Energy Sustainability Forum, North America, New Orleans

Amber Russell speech at the Energy Sustainability Forum, North America, New Orleans


Hello everyone.

My name is Amber Russell.

I head up bp’s global refining, terminals and pipelines business.

I’m from Arkansas and I love this part of the world.

It’s a pleasure to be here today - and a pleasure to be back close to home.

I grew up on a farm, so I know all about good, honest, hard work.

And today, my team and bp is working hard for America.

In the US we run two refineries…


Whiting in Indiana…


Which John D. Rockefeller’s Standard Oil Company opened way back in 1889.


And Cherry Point in Washington State.


Which opened its gates in 1971.


Together, they process nearly 700,000 barrels of oil a day. 


Support over 100,000 jobs.


And they provide products people rely on in their daily lives.


bp invests more here than anywhere else in the world…


And employs more people here than anywhere else.


And we have a connection and commitment to the communities we serve.


That’s always been the case in our refining towns.



Time capsule letter

This letter I’m holding today is a great example.

I was fortunate to come across it a few weeks ago.

It’s written by a man named J.H. Johnsen.

He used to be the Manager at the Sugar Creek refinery in Missouri…

That was operated by Amoco, which later merged with bp.


As the city’s refinery manager, Mr Johnsen was a pillar of the community.


A good neighbour.


And in 1970 – when Mr Johnsen was manager – he was asked to write a letter to be placed in a time capsule.

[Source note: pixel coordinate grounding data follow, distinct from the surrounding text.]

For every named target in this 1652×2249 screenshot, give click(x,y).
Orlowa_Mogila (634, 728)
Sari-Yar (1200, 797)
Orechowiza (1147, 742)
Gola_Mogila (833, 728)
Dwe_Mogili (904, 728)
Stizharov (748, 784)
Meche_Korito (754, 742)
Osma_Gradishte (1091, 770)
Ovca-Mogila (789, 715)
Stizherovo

A time capsule from Sugar Creek residents to be opened 50 years later.


Mr Johnsen decided to write about his work.


His letter was titled: To the Sugar Creek Refinery Manager in the year 2020.


In it, Mr Johnsen wrote that the Sugar Creek refinery was “up-to-date according to 1970s standards”.


With “modern crude distillation” and “modern gas blending facilities.”


And looking to the future, he wrote that:


“He could only hope that some of the innovations and procedures they were employing in 1970 are laying the foundations for the wonders which we now probably take for granted.”


Mr Johnsen and his team certainly did set the strong foundations for our business today.


And he was clearly thinking beyond his job of the day in 1970.


To a time in the future.



Redefining refining

What Mr Johnsen describes is also the job of the refiners of today.


To operate as good neighbours to the communities they serve now.


While working on the innovations that will serve the refiners and communities in the future.


That’s what we are striving to achieve at bp.


And if I was replying to Mr Johnsen’s letter…


I’d write how grateful I was for his foresight…


For his work to help lay the foundations for our business today.


And how excited I am to see us adapt again.


To work on the innovations to serve the next 50 to 100 years.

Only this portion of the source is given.